Directions for this task. Omit any pictures, and restate word for word only the lines from the one with "886x501 pixels. How" through the end of the data below.

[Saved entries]
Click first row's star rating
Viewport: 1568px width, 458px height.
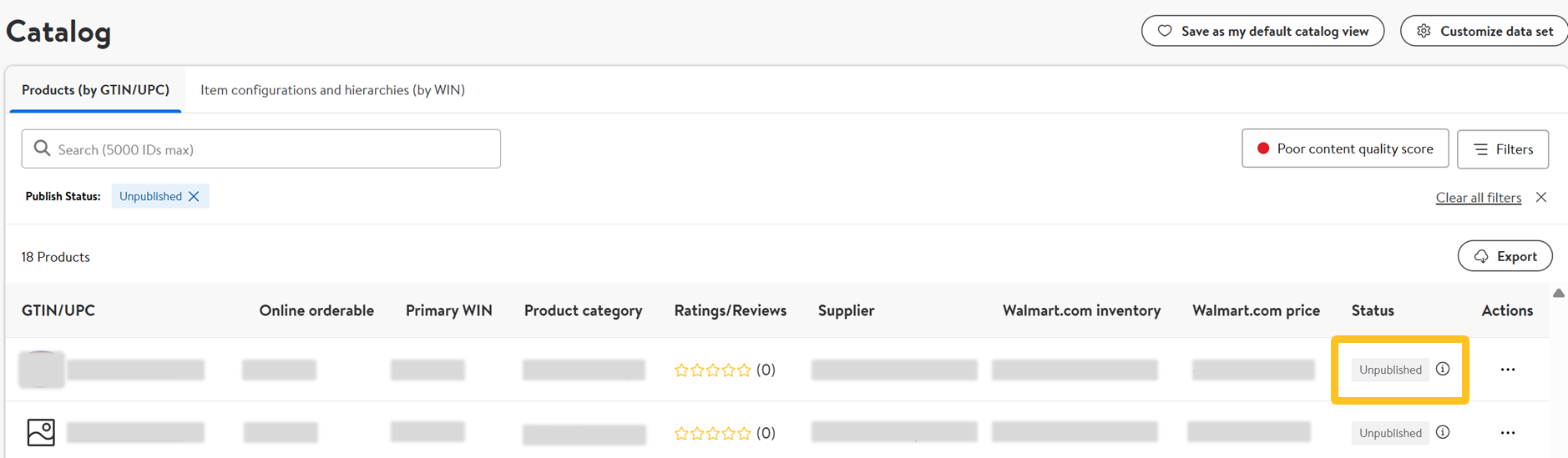(x=712, y=370)
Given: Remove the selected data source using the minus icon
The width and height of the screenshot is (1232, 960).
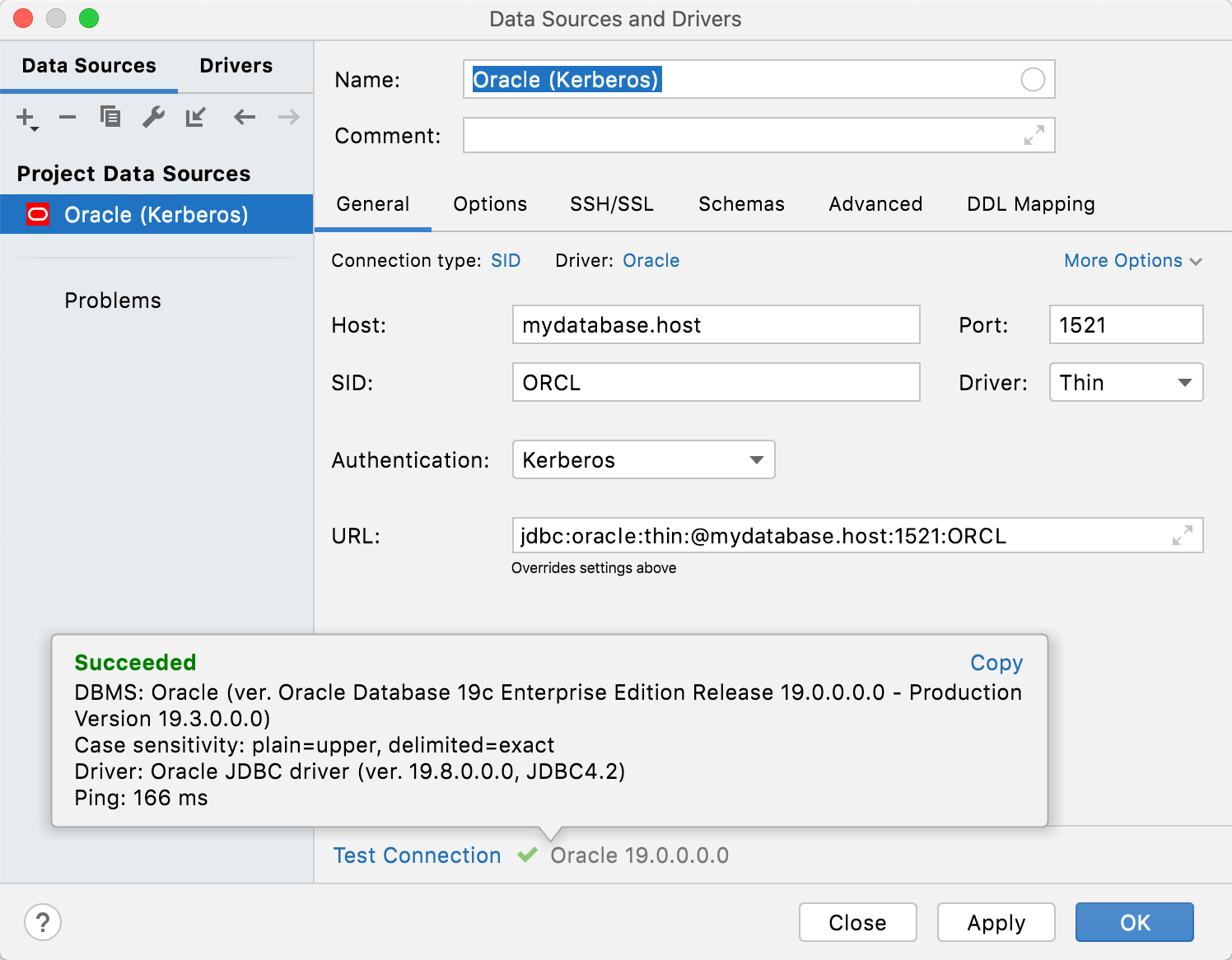Looking at the screenshot, I should click(x=68, y=117).
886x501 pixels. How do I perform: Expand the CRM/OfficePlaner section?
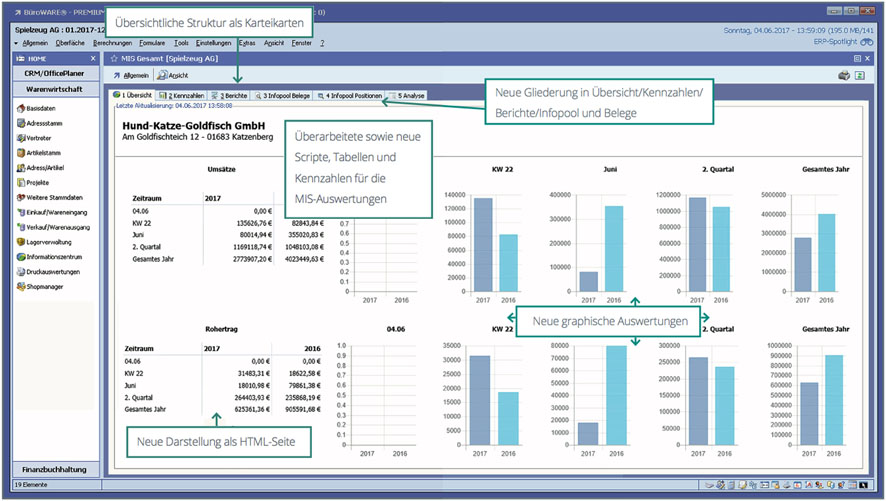(x=54, y=73)
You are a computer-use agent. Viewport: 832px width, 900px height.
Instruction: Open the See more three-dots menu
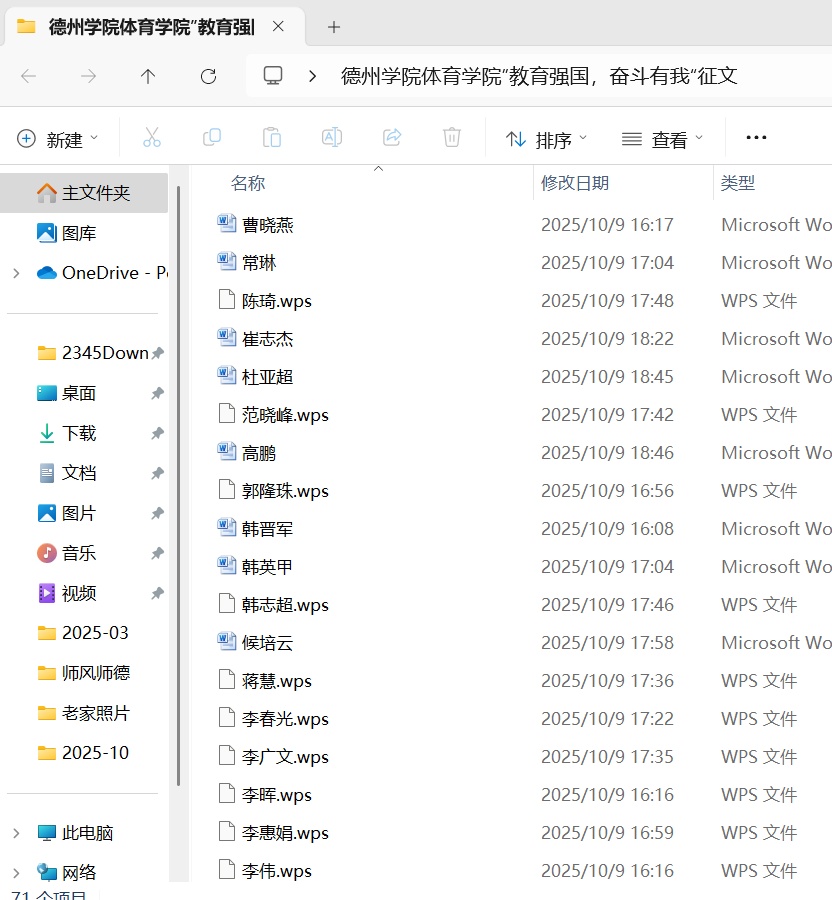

Exercise output.
886x501 pixels. How do I perform: Expand the CRM/OfficePlaner section?
(x=54, y=73)
You are a computer-use agent. Viewport: 832px width, 900px height.
Instruction: Open the See more three-dots menu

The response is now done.